## PROBLEM TO WORK ON
In the reviewer-response excerpt, copy everything from "We now explicitly state in" down to "reflects expert opinion.", and replace "Table 6" with "Table 5".

## EXCERPT PROVIDED
########################################
Response 4: Thank you for this helpful suggestion. We created a concise evidence map summarizing all 18 studies in the main text.
We now explicitly state in the Results, lines 550–553:
“Across the 18 studies, 13 reported improvements, 3 were neutral/mixed, and 2 showed deterioration.”
This evidence map, now presented as Table 6 (Section 4.3, line 547), includes study setting, control lever, safeguards, metrics, and outcome relative to baseline, giving readers an at-a-glance overview

Comments 5: I suggest to the authors to separate literature findings from the proposed architecture more gently by labeling the “reference–follower, offset‑only MARL” as the authors’ recommendation, and only linking claimed benefits to specific included studies or stating clearly when it reflects expert opinion.

Response 5: Thank you for this observation. We revised Section 4.1.2 and Section 4.2 to insert explicit transition sentences marking where literature summaries end and recommendations begin.
We now explicitly state at the end of Section 4.1.2, lines 365–366:
“Based on these studies, our recommendation is to adopt a reference–follower scheme as a simple and auditable coordination policy.”
And at the end of Section 4.2, lines 490–492:
“Building on this evidence, we recommend restricting the MARL layer in our framework to residual offset learning only, rather than modifying full cycle or split plans.”
These changes clearly signal which statements are evidence-based and which are expert recommendations.
########################################
## MATERIAL SHOWN
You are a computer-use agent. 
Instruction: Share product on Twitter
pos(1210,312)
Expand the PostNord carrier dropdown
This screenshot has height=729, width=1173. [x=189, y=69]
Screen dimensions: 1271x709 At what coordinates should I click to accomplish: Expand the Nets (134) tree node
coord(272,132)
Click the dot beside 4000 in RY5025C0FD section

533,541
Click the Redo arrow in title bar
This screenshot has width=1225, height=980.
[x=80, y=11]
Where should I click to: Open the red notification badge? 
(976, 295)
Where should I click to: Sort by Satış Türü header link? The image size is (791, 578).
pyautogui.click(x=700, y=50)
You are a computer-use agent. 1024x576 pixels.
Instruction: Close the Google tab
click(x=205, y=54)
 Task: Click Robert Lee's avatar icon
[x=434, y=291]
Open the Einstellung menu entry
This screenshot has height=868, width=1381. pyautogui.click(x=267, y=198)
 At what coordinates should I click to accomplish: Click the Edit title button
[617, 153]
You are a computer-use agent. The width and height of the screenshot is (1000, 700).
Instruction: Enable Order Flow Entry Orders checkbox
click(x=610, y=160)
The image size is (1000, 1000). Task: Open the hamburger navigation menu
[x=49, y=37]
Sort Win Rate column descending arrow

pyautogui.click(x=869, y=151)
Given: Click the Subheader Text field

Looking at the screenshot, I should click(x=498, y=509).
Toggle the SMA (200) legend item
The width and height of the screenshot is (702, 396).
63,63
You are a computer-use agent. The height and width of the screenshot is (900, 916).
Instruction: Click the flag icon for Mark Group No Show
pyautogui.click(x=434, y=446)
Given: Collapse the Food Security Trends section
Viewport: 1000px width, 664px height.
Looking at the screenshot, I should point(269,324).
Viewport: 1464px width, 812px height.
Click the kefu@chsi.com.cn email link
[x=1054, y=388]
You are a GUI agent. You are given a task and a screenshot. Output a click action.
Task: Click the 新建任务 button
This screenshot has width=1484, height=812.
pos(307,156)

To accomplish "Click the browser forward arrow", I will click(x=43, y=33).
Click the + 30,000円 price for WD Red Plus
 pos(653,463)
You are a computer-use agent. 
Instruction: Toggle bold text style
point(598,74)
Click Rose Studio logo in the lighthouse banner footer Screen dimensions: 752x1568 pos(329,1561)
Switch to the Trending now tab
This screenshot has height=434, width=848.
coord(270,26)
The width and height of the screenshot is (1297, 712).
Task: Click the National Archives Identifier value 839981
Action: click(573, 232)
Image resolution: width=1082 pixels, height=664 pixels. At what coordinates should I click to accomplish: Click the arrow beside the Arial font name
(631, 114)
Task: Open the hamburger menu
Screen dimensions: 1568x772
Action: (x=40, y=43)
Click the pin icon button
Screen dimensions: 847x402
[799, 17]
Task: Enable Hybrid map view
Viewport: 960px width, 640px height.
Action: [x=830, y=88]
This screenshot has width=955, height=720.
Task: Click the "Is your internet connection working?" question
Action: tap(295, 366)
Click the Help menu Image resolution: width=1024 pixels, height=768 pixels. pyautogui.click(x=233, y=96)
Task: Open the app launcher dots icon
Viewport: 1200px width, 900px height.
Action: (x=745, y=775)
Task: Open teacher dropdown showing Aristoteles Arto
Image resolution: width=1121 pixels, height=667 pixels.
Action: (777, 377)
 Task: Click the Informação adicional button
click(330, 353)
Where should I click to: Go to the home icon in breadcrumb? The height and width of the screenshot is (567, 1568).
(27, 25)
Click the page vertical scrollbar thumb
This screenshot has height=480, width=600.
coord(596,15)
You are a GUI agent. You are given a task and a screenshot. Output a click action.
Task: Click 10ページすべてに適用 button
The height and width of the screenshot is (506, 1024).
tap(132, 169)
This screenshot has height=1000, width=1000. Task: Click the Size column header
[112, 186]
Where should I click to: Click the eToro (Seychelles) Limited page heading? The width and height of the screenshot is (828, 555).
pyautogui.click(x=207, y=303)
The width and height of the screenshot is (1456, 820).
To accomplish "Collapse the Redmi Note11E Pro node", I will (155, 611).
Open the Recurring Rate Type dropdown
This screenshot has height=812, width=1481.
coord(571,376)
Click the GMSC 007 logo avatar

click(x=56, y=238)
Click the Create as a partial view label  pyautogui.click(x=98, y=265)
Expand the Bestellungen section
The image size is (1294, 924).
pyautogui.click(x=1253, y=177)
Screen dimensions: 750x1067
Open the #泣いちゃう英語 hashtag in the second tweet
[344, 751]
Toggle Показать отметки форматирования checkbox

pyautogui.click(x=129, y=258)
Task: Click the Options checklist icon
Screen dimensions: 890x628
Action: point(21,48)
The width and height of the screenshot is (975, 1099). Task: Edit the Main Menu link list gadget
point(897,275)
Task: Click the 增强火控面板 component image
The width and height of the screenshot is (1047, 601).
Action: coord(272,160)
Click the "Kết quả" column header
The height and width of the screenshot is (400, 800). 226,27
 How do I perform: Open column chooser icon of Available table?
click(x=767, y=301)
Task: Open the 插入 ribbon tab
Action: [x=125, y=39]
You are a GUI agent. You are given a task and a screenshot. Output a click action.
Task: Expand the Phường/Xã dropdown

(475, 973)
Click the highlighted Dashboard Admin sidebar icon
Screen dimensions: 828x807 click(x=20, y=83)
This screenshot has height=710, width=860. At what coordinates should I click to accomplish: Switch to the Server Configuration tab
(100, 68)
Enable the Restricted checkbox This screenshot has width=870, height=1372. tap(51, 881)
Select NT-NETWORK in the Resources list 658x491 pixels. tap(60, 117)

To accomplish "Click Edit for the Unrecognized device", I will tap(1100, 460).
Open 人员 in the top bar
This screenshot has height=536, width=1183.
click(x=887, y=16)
########################################
## EXERCISE RESULT
We now explicitly state in the Results, lines 550–553:
“Across the 18 studies, 13 reported improvements, 3 were neutral/mixed, and 2 showed deterioration.”
This evidence map, now presented as Table 5 (Section 4.3, line 547), includes study setting, control lever, safeguards, metrics, and outcome relative to baseline, giving readers an at-a-glance overview

Comments 5: I suggest to the authors to separate literature findings from the proposed architecture more gently by labeling the “reference–follower, offset‑only MARL” as the authors’ recommendation, and only linking claimed benefits to specific included studies or stating clearly when it reflects expert opinion.